源頼政といえば、鵺退治の伝説が有名ですね。
でも、頼政は平氏絶頂期の中で、唯一源氏で従三位の官位を得ることができた世渡り上手でもあったのです!
今回はそんな源頼政について見ていきます。
頼政のルーツは摂津源氏
頼政は、京の近くである摂津(現在の大阪付近)を基盤とする摂津源氏でした。
京に近いこともあり、頼政は朝廷に仕えることになります。
頼政が仕えていたのは、当時の天皇であった崇徳天皇の父である鳥羽法皇でした。
そして、鳥羽法皇の寵妃であった美福門院との交流が、後の頼政の運命を大きく変えることになります。
保元の乱

美福門院
鳥羽法皇の容体が悪化すると、すでに譲位していた崇徳上皇と、弟の後白河天皇の仲が険悪になります。
鳥羽法皇は、美福門院に頼りになる武士として頼政を紹介するなど、頼政は鳥羽法皇から厚い信頼を受けていたことが分かります。
鳥羽法皇が崩御すると、崇徳上皇と後白河天皇の対立は頂点に達し、武士たちはどちらにつくか、選択を迫られます。
とはいえ、あらかた陣営は決まっていました。
崇徳上皇方には摂関家に仕えていた武士が、後白河天皇方には鳥羽法皇や美福門院に仕えていた武士が集まってきます。

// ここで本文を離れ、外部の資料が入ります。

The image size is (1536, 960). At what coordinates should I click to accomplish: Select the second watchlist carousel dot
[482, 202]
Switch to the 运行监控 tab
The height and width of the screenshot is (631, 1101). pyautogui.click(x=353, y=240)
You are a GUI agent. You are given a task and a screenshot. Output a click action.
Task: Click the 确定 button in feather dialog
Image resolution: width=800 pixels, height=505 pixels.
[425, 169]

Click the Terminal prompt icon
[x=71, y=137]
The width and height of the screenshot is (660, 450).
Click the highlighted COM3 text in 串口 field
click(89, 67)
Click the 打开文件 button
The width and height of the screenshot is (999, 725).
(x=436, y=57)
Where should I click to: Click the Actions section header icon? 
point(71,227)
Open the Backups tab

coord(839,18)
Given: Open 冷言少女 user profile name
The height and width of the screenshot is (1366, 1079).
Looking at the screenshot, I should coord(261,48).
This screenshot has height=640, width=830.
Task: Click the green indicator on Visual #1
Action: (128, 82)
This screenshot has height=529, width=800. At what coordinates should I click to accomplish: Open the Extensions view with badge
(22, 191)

頼政は、美福門院に仕えていたため天皇方につき、勝者となります。
頼政自身は生き残ったものの、源氏は敵味方に分かれて争ったことにより、河内源氏の源為義とその子らが処刑されるなど、大きく勢力を減らすことになります。
平治の乱
保元の乱の功績から、頼政は院への昇殿を許されます。
後白河天皇が政権の中心となったことで、その側近たちが力を持ち始めます。
最初に頭角を現したのは、信西でした。
しかし、元々後白河天皇は守仁親王(二条天皇)の中継ぎとして立てられた天皇だったこともあり、美福門院らは天皇に譲位を迫ります。
後白河天皇は譲位するものの、依然として後白河法皇院生派と二条天皇親政派の対立は残りました。
ここにどちらの派閥とも関係がある信西派も加わり、対立関係はより複雑になっていきます。
まず信西派が潰され、残った藤原信頼を中心とする後白河院政派と平清盛を中心とする二条天皇親政派が争うことになります。
頼政はもともと信頼に協力していましたが、美福門院が二条天皇親政派であったため、最終的には天皇方につきます。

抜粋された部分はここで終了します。